-- Opening Marker --

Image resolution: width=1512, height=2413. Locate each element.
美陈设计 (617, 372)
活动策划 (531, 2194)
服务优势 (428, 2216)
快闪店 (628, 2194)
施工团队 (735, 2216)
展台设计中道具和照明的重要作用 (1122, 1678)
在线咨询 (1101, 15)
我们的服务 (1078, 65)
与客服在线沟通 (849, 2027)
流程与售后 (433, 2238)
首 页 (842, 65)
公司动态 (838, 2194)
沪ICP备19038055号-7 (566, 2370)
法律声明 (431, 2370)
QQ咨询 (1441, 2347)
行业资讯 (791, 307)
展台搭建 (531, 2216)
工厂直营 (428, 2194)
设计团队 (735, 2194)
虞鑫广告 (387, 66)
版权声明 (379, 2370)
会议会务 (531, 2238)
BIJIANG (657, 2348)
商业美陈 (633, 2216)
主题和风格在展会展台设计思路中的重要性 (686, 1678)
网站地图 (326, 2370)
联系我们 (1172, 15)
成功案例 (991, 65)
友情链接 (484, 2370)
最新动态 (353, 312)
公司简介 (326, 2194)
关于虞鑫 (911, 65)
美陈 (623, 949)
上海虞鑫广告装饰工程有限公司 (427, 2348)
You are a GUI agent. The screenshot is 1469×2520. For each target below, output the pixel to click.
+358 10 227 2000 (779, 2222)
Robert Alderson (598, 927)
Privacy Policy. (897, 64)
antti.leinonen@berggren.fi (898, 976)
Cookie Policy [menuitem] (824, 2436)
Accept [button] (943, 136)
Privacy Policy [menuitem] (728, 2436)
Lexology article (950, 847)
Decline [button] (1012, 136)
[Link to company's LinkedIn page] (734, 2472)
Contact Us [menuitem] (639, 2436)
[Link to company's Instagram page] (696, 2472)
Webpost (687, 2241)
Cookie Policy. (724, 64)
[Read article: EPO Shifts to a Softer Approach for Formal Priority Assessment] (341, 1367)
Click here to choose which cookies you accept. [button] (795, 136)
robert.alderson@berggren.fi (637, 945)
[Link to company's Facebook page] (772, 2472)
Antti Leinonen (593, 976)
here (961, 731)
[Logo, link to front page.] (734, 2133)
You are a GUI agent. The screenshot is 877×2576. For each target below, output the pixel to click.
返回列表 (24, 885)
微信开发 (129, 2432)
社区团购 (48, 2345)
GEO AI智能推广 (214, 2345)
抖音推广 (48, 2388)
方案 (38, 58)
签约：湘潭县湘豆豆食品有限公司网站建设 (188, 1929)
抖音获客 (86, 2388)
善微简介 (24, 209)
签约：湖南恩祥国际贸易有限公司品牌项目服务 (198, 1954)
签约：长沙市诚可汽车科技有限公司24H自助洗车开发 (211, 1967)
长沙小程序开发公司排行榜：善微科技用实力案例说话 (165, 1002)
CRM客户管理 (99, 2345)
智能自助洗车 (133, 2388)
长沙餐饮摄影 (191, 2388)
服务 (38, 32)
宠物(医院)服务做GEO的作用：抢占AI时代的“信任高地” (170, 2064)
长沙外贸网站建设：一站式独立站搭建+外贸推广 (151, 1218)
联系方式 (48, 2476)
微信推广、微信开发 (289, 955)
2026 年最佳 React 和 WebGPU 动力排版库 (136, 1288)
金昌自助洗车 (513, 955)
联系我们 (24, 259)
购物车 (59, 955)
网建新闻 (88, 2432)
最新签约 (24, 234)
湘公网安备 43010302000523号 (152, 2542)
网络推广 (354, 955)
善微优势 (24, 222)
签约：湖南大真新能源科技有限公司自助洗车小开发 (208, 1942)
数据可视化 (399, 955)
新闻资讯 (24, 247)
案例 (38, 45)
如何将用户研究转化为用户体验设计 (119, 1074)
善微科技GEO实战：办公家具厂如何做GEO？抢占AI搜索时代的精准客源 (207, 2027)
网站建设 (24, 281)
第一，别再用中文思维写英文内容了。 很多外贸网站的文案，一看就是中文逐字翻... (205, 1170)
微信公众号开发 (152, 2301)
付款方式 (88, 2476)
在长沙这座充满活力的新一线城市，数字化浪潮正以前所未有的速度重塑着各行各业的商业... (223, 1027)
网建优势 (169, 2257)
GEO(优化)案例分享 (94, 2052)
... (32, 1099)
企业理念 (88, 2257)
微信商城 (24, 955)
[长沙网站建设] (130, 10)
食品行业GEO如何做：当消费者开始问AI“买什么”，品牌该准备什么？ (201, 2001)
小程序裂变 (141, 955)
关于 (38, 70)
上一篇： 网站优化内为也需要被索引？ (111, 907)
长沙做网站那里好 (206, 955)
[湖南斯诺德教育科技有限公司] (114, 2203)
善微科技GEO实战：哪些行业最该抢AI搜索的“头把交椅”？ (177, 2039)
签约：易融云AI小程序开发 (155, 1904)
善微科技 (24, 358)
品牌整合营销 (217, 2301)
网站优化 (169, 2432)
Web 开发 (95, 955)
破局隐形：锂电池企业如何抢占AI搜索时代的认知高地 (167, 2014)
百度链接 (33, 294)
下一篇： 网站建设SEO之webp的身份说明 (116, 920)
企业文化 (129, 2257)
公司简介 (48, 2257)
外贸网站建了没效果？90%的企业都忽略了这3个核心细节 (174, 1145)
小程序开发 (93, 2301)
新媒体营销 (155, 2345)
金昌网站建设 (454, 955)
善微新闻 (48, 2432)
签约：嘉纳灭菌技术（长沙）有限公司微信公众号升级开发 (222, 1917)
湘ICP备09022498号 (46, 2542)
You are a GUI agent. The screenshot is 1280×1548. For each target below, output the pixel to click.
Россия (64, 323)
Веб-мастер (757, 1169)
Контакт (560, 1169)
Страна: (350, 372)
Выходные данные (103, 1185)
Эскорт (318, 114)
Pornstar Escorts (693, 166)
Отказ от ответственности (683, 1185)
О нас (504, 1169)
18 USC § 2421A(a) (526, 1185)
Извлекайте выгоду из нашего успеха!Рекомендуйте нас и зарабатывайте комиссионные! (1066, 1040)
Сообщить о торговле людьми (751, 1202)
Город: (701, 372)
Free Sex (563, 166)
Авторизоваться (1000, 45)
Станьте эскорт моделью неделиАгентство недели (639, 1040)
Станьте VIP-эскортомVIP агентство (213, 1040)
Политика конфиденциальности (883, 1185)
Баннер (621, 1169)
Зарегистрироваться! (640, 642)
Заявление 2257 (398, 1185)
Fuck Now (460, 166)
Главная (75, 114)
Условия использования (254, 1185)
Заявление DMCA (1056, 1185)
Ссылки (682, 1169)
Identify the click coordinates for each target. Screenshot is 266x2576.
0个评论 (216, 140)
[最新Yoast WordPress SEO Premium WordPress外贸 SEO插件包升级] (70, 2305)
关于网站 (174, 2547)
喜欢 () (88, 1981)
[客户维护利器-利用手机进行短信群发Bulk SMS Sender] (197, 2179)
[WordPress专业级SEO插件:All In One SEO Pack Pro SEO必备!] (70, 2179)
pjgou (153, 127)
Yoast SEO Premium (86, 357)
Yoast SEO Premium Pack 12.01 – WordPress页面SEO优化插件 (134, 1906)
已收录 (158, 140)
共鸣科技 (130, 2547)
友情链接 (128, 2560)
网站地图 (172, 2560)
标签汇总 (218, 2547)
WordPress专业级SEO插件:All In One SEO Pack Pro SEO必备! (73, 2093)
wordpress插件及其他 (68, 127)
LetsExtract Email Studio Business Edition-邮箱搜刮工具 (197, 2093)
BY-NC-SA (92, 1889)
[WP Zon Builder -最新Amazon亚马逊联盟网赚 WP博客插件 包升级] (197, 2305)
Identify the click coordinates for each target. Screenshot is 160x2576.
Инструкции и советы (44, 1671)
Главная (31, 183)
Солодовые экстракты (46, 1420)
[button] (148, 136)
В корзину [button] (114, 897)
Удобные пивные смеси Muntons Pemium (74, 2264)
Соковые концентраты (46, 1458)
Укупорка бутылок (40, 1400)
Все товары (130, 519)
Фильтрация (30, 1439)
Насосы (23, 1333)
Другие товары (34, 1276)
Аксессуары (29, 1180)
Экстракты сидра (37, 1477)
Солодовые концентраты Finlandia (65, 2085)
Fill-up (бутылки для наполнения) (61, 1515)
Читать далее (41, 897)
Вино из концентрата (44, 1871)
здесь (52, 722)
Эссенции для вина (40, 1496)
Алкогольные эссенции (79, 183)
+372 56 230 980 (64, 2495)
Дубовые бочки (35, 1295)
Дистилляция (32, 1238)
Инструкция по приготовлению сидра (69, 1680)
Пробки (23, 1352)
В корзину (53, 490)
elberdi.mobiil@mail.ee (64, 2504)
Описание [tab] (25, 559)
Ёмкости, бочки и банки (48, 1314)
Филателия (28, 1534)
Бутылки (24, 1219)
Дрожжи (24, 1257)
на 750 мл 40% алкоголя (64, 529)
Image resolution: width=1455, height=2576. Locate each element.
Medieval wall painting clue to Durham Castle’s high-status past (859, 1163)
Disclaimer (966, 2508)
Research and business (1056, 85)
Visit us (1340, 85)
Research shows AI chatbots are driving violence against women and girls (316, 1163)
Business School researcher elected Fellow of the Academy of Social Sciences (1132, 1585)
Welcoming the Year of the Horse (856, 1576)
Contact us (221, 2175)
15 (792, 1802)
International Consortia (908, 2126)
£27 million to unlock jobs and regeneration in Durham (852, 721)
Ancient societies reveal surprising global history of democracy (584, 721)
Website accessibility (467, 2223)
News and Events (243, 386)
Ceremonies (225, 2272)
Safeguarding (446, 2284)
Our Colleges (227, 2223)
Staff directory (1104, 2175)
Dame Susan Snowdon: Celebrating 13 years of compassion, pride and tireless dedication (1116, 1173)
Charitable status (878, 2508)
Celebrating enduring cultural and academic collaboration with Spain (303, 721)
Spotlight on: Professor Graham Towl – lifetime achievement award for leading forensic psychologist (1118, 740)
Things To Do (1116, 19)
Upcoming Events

-- Closing Marker --

▶ [What you should do] Could you retype exactly the lines above, starting at the line that contains "Главная (75, 114)" and ending at the line that contains "wordpress插件及其他 (68, 127)", and nothing more?

▶ [Solved exercise]
Главная (75, 114)
Условия использования (254, 1185)
Заявление DMCA (1056, 1185)
Ссылки (682, 1169)
Identify the click coordinates for each target. Screenshot is 266x2576.
0个评论 (216, 140)
[最新Yoast WordPress SEO Premium WordPress外贸 SEO插件包升级] (70, 2305)
关于网站 (174, 2547)
喜欢 () (88, 1981)
[客户维护利器-利用手机进行短信群发Bulk SMS Sender] (197, 2179)
[WordPress专业级SEO插件:All In One SEO Pack Pro SEO必备!] (70, 2179)
pjgou (153, 127)
Yoast SEO Premium (86, 357)
Yoast SEO Premium Pack 12.01 – WordPress页面SEO优化插件 (134, 1906)
已收录 (158, 140)
共鸣科技 (130, 2547)
友情链接 (128, 2560)
网站地图 (172, 2560)
标签汇总 (218, 2547)
WordPress专业级SEO插件:All In One SEO Pack Pro SEO必备! (73, 2093)
wordpress插件及其他 (68, 127)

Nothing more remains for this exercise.